Признаться, я обычно пробегал эти стихи, редко останавливаясь на чем-то, а то и вовсе пропускал, спеша к любимым, не раз читанным, где все отточено, ясно и просто – и в то же время напоено тайной, чувством, глубиной и необъяснимой притягательностью.
Раннее же, все эти перепевы, байронически-пушкинская театральщина, с ее жестами и фразами и прочей атрибутикой романтизма, казалось мне чересчур многословным монологом, порой неряшливым по форме, с не отбродившей брагой языка и мысли, – и ни в какое сравнение не шло с вершинными творениями Лермонтова. Но ведь это был, как я понял потом, общепринятый тогда в литературе способ выражения, – и каким бы еще языком изъяснялся в стихах юноша, только-только начинающий свой путь?..
Поразительно, как быстро Лермонтов освобождался от этих ходулей романтизма, спускаясь на землю; поразительно, какое верное чутье вело его от литературщины к себе настоящему.
Юношеская дневниковая запись: «(1830) Наша литература так бедна, что я из нее ничего не могу заимствовать; в пятнадцать же лет ум не так быстро принимает впечатления, как в детстве; но тогда я почти ничего не читал. Однако же, если захочу вдаться в поэзию народную, то, верно, нигде больше не буду ее искать, как в русских песнях.

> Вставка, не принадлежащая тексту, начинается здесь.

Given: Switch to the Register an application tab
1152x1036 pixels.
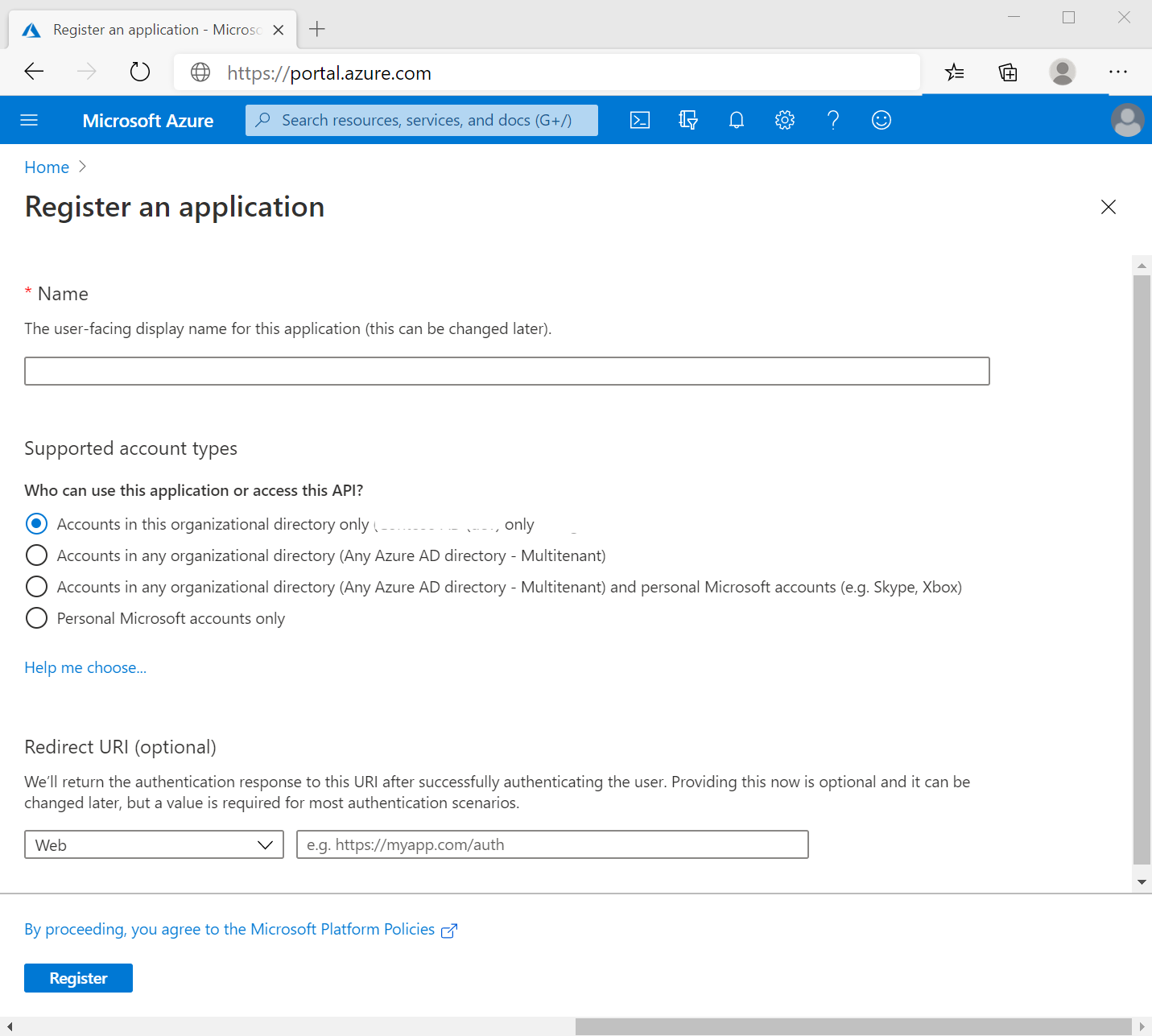Looking at the screenshot, I should pos(153,29).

Как жалко, что у меня мамушкой была немка, а не русская – я не слыхал сказок народных: в них, верно, больше поэзии, чем во всей французской словесности».

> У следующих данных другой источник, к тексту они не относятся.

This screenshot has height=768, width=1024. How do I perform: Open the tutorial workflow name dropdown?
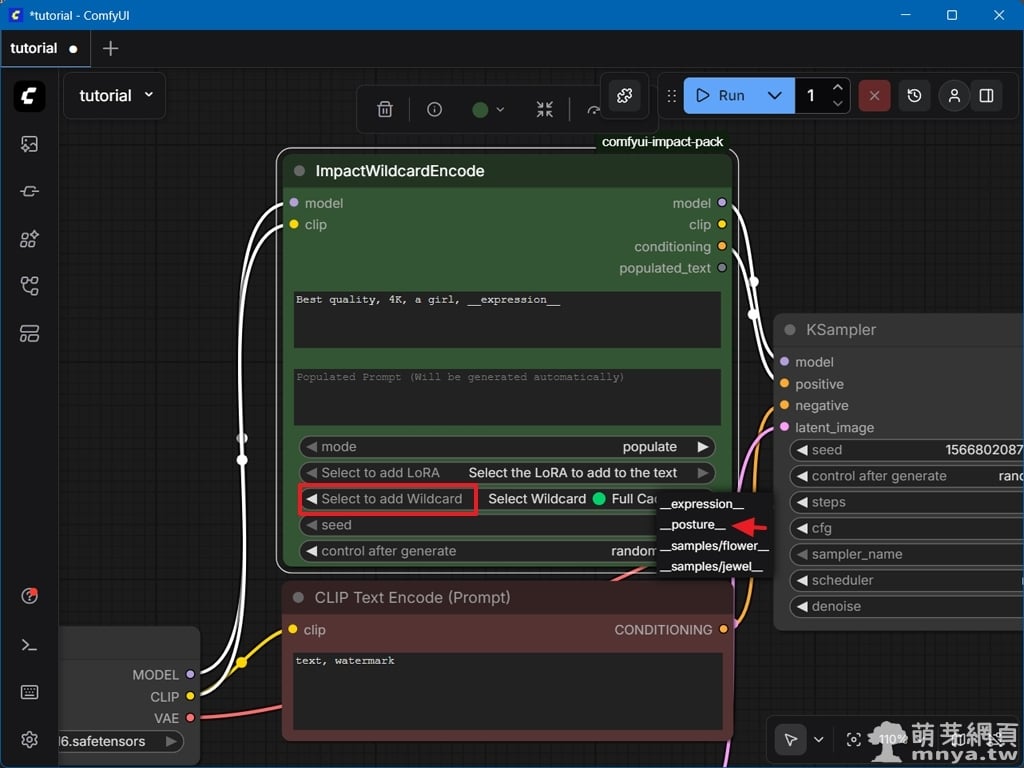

Тогда же, в пятнадцать лет, он набрасывает впервые свое бородино – «Поле Бородина». Это пока только намек на то, настоящее «Бородино», что появится семью годами позже, это пока описание, не окрашенное личным чувством, но герой-рассказчик уже найден: простой солдат, участник битвы, – и несколько строк из юношеского наброска потом перейдут в окончательный текст:
«Ребята, не Москва ль за нами?
Умремте ж под Москвой,
Как наши братья умирали».
А из банального, в духе романтизма, стихотворения «К Д.», 1831 года, – вернее, из одной только его строфы:
Есть слова – объяснить не могу я,
Отчего у них власть надо мной;
Их услышав, опять оживу я,
Но от них не воскреснет другой… —
от этого темного, шероховатого алмаза, где верно схвачено глубокое и новое впечатление, впоследствии разве не выточится неповторимый – на все времена – бриллиант:
Есть речи – значенье
Темно иль ничтожно,
Но им без волненья
Внимать невозможно.
В «Балладе» (1831), где «юная славянка» поет над детской люлькой колыбельную – увы, пока еще общими словами, хоть едва-едва, но просвечивает уже прообраз гениальной и чисто народной «Казачьей колыбельной».

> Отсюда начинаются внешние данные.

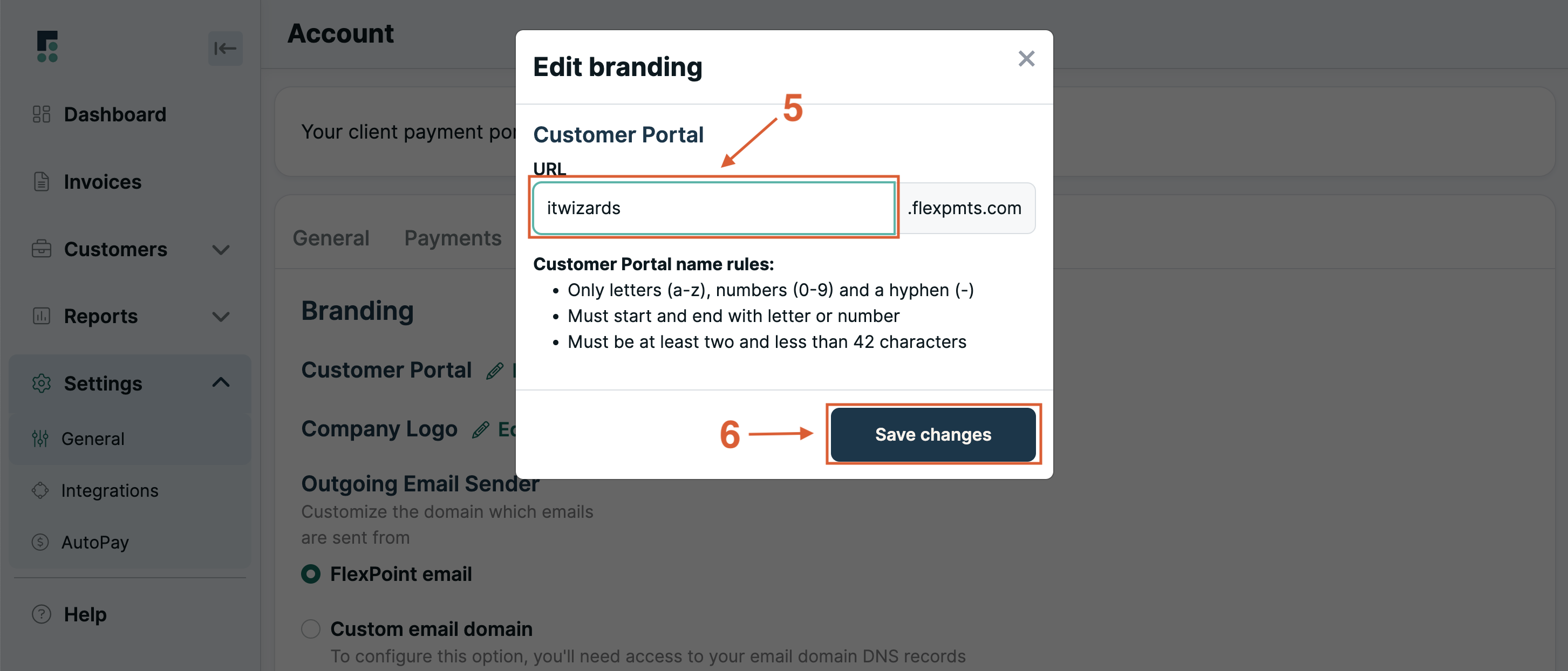Open General settings via sliders icon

Юношеское творчество Лермонтова – живая стихия, несущая могучего духом гиганта, богатыря, растущего не по дням, а по часам: там еще совершается кристаллизация слова, там будто бы творит сама поэтическая природа, по ходу находя своим созданиям единственно возможные, совершенные очертания. Недаром Лермонтов смолоду не любил подпускать к своему творчеству, к своей мастерской никого. В юнкерской школе тайком пробирался в отдаленные классные комнаты и допоздна просиживал там, сочиняя стихи. От любопытных товарищей отделывался чтением шуточных стихотворений, и лишь очень немногим и редко показывал настоящее. Никому не давал списывать своих стихов.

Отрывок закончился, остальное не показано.